### Task description
In the text below about a 19-year-old daughter's relationship, condense the paragraph beginning "A guy maybe going nowhere fast?" into a short bulleted list of its main points.

### Text segment
● ● ●

What do you think is happening in her relationship?
A guy maybe going nowhere fast? It may take her time to realize problems as others are seeing so clearly. You wonder how bad do things need to get before she "sees the light". It's difficult, she being 19, you are mostly powerless to convince her or make her do anything, even knowing she's hurting. Some guys can almost be addictive for a girl- the "bad boy" syndrome I sometimes call it. You would hope that she is struggling she would seek out those who love her.
You identify classic symptoms of someone who is showing behaviorally, something is not working- her behavior is some sort of communication. She may lose herself in these relationships; not see things clearly as she typically would. The guy may have been very charming to begin with. This type of guy can see the sweetness, innocence, and vulnerablity in girls and tend to "pray" on that. The girl does not always know what hit her- but becomes so hooked on someone- believing they can change or save that person. Is your daugther a caretaking type?

● ● ●

### Data provided

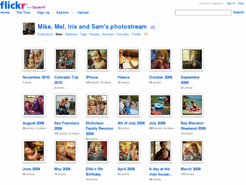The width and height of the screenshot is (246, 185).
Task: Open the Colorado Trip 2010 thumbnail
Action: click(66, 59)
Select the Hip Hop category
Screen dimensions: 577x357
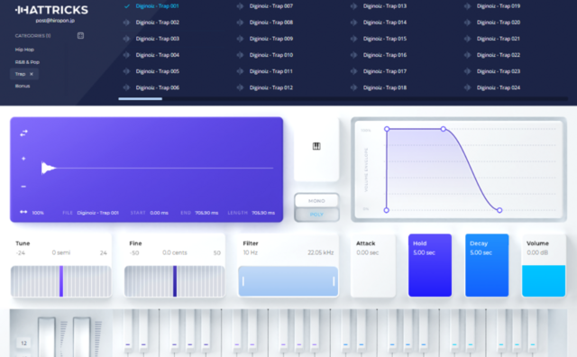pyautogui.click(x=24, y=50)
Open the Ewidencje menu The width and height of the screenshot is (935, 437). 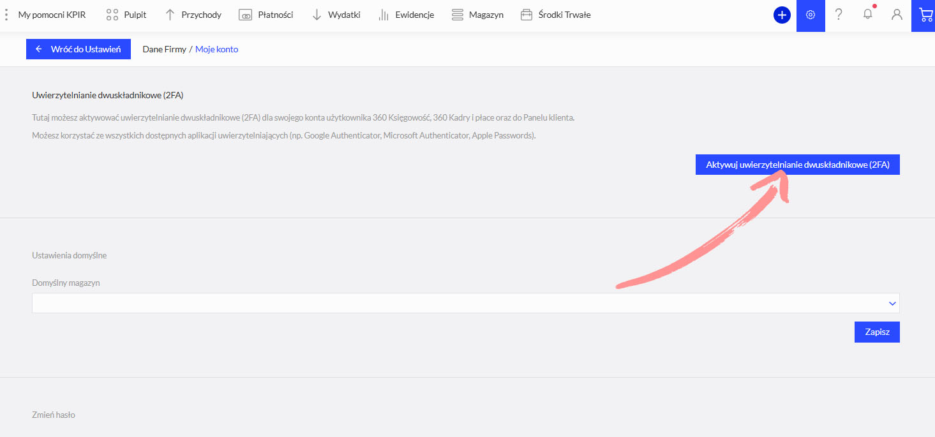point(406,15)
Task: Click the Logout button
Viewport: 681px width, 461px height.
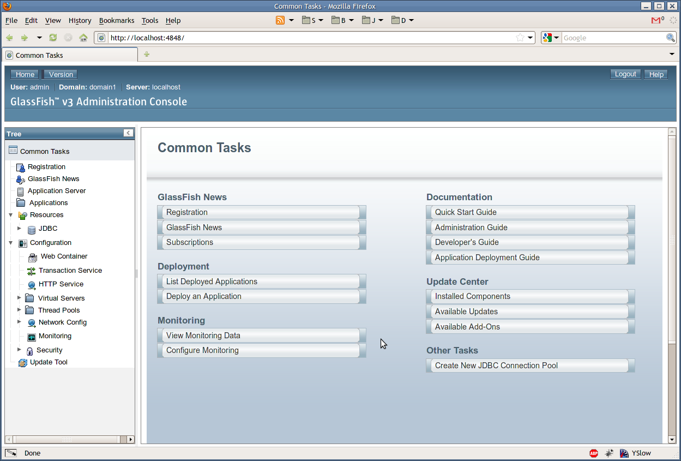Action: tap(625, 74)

● ● ●

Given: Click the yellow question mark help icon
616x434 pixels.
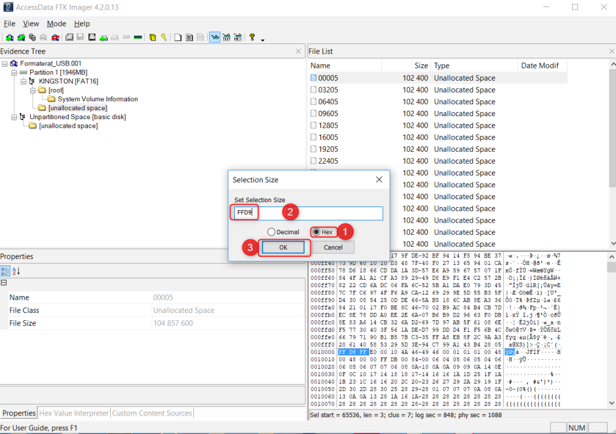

● ● ●

### Result
- The guy may be going nowhere fast.
- She may need time to see the problems that others see clearly, and it is unclear how bad things must get before she "sees the light."
- Because she is 19, you are mostly powerless to convince her or make her do anything, even knowing she is hurting.
- Some guys can be almost addictive for a girl, which the writer sometimes calls the "bad boy" syndrome.
- The hope is that if she is struggling, she will seek out those who love her.